Limitations of the study include the fact that data were not collected at pre-determined time intervals, due to the clinic-based and retrospective nature of the study. Regrettably, we do not have sufficient Tanner staging available in this cohort to compare landmarks of pubertal development against growth. Clearly this should be ascertained in future cohort studies.
Strengths of this study include the fact that in this large, well-phenotyped cohort of patients with achondroplasia, we could eliminate the potential confounding effect of surgical and medical interventions influencing linear growth by omitting the stature data collected after these procedures. In this regard, the curves represent a norm against which individuals and populations who undergo novel medical therapies and surgical interventions to ascertain effects of those treatments can be compared. Although these data were collected by multiple providers and therefore potentially subject to inconsistencies, these growth parameters were all collected in skeletal dysplasia clinics or affiliated clinical site where care providers are accustomed to performing anthropometry. Additionally, the large overall amount of anthropometric data and the fact that over 50% of the cohort contributed 5 or more data points for all 3 parameters means it is more longitudinal than cross-sectional in nature and therefore more reflective of longitudinal growth. Finally, the methodology employed to generate our curves by modeling separate splines over the age range accounted for the fewer data points available at older ages.

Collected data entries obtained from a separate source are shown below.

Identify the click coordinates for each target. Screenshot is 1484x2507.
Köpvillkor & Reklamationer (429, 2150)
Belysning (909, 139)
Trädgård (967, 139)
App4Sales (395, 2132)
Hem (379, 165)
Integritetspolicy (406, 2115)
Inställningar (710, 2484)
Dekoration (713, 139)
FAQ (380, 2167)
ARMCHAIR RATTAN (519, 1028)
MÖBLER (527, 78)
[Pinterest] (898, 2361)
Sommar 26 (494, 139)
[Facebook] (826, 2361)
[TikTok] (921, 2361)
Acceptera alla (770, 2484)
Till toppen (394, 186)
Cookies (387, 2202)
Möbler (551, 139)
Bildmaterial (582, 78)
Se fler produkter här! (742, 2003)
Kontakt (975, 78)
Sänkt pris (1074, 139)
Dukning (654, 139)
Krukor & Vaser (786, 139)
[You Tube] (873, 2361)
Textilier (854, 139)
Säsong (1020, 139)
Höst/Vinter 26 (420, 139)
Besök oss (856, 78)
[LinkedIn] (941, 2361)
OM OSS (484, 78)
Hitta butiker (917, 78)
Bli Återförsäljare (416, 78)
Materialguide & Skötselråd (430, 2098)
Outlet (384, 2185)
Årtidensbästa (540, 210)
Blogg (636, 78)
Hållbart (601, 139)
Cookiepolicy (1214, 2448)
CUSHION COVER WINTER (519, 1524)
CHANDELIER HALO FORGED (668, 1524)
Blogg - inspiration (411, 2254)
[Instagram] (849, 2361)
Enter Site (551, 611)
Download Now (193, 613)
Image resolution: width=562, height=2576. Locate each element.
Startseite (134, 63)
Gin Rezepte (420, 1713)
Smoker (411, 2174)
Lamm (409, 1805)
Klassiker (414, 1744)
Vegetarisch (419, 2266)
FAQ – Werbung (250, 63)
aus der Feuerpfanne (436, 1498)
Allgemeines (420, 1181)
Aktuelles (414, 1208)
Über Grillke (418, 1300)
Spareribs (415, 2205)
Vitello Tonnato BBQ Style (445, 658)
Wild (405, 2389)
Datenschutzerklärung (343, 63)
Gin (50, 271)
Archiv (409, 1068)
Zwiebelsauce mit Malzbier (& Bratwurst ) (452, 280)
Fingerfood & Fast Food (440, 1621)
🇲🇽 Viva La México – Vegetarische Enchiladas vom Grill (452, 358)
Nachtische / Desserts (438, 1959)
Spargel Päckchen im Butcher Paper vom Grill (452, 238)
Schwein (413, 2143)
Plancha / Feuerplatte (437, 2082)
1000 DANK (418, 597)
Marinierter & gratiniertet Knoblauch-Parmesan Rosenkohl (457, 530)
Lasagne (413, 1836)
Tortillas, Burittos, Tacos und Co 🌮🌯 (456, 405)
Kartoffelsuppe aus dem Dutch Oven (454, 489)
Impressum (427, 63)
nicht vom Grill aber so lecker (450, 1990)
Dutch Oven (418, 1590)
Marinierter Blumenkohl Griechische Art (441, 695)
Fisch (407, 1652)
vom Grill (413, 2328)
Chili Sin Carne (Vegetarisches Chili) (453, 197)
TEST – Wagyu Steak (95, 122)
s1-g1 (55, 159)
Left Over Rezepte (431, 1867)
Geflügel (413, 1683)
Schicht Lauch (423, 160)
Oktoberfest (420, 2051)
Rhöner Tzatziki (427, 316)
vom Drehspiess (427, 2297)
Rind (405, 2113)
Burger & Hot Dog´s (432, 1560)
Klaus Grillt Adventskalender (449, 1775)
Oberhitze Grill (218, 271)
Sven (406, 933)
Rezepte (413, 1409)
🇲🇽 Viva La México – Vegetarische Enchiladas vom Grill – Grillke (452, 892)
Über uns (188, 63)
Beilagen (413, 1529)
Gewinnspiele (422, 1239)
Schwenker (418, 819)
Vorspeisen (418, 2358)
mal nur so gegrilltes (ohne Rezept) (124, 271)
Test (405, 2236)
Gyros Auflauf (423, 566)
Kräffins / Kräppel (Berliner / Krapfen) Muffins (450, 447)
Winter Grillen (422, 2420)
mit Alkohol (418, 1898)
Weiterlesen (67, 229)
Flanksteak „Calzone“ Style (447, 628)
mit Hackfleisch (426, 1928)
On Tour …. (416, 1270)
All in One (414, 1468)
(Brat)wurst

To the last point, we offer a note regarding the choice to use penalized cubic p-splines to estimate age (and height with the weight for height analyses) percentiles, means and standard deviation as compared to LMS (Box-Cox) employed by others. Our approach requires no assumptions about the age specific anthropometric measurement distributions. The LMS method uses a normalizing power transformation of age-specific anthropometric measures which requires the estimation of three age-specific parameters: L (lambda), the transforming power, M (mu), the age specific median, and S (sigma) the age specific standard deviation. The resulting percentile estimates based on this approach are sensitive to these estimates. The LMS approach is appropriate when there are a relatively large number of measurements in each 1-month age interval, allowing for estimates of these 3 parameters at each age. However, as noted in our data, the number of measures per age-interval is variable and decreases substantially with increasing age. Thus, our smoothing approach was appropriate given the characteristics of available data.